- Text shown -
Content starts

Note that the differences between the cross section method and the shadow method. For the shadow method, the double integral is on the outside (with constant bounds) and the single integral is on the inside (with variable bounds). In contrast, for the cross section method, the double integral is on the inside (with variable bounds) and the single integral is on the outside (with constant bounds). This result is consistent with the idea that the cross sections change size or shape with height while the shadow is just a single shape.

We illustrate the cross section method with an example.

Example

Let $\dlv$ be the pyramid bounded by the planes $z=0$, $z=4-2x$, $z=2-y$, $z=2x$, and $z=2+y$. Let the density of the pyramid at point $(x,y,z)$ be $f(x,y,z)=xz$. Find the mass of the pyramid.

Content ends

- Data segment -

Content starts

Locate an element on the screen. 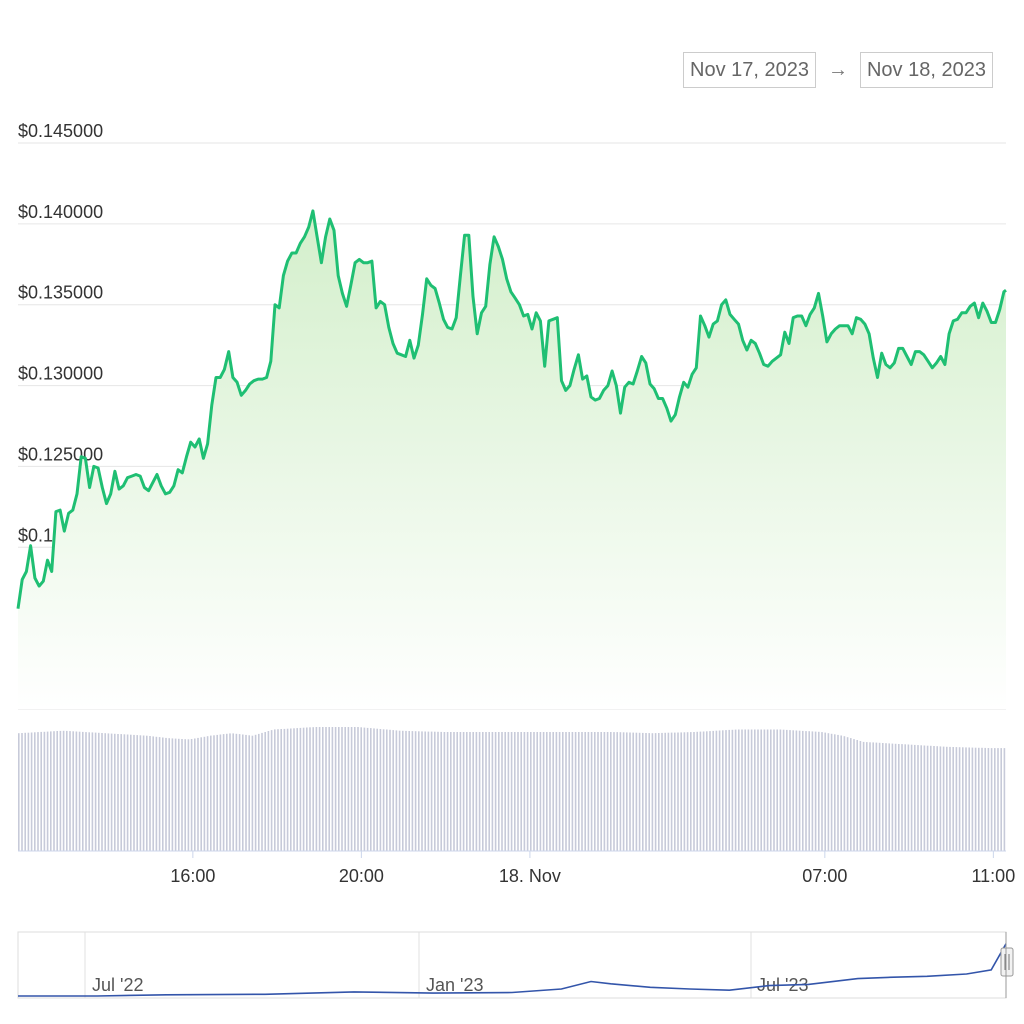  navigator-frame is located at coordinates (512, 965).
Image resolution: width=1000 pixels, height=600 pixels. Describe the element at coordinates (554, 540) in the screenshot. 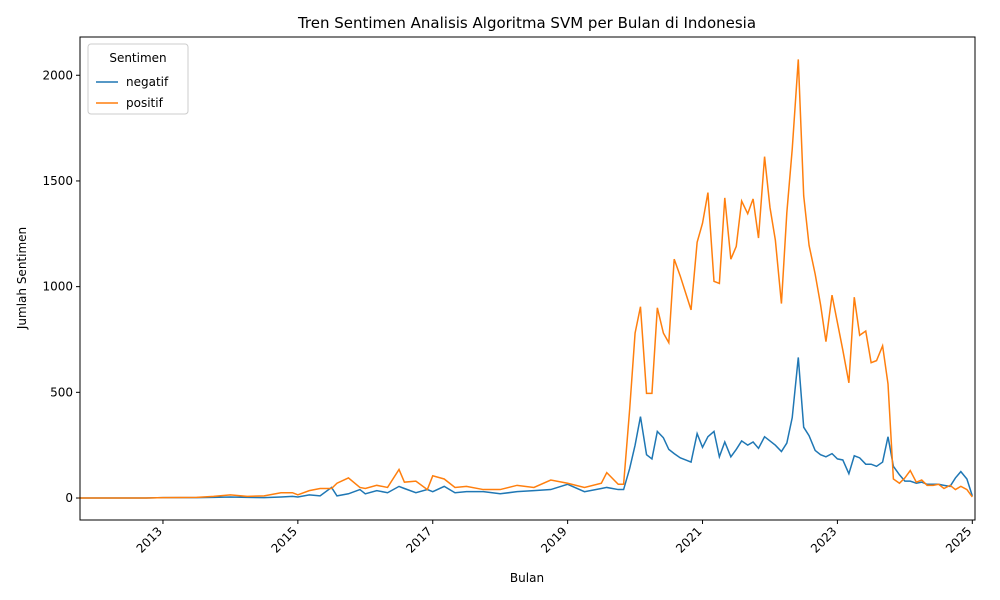

I see `x-tick-label: 2019` at that location.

Content ends

- About this task -
In the integration text, where is the double integral placed in the shadow method, and what kind of bounds does it have? Answer from the integration text alone, not from the data.

- Answer box -
It is on the outside, with constant bounds.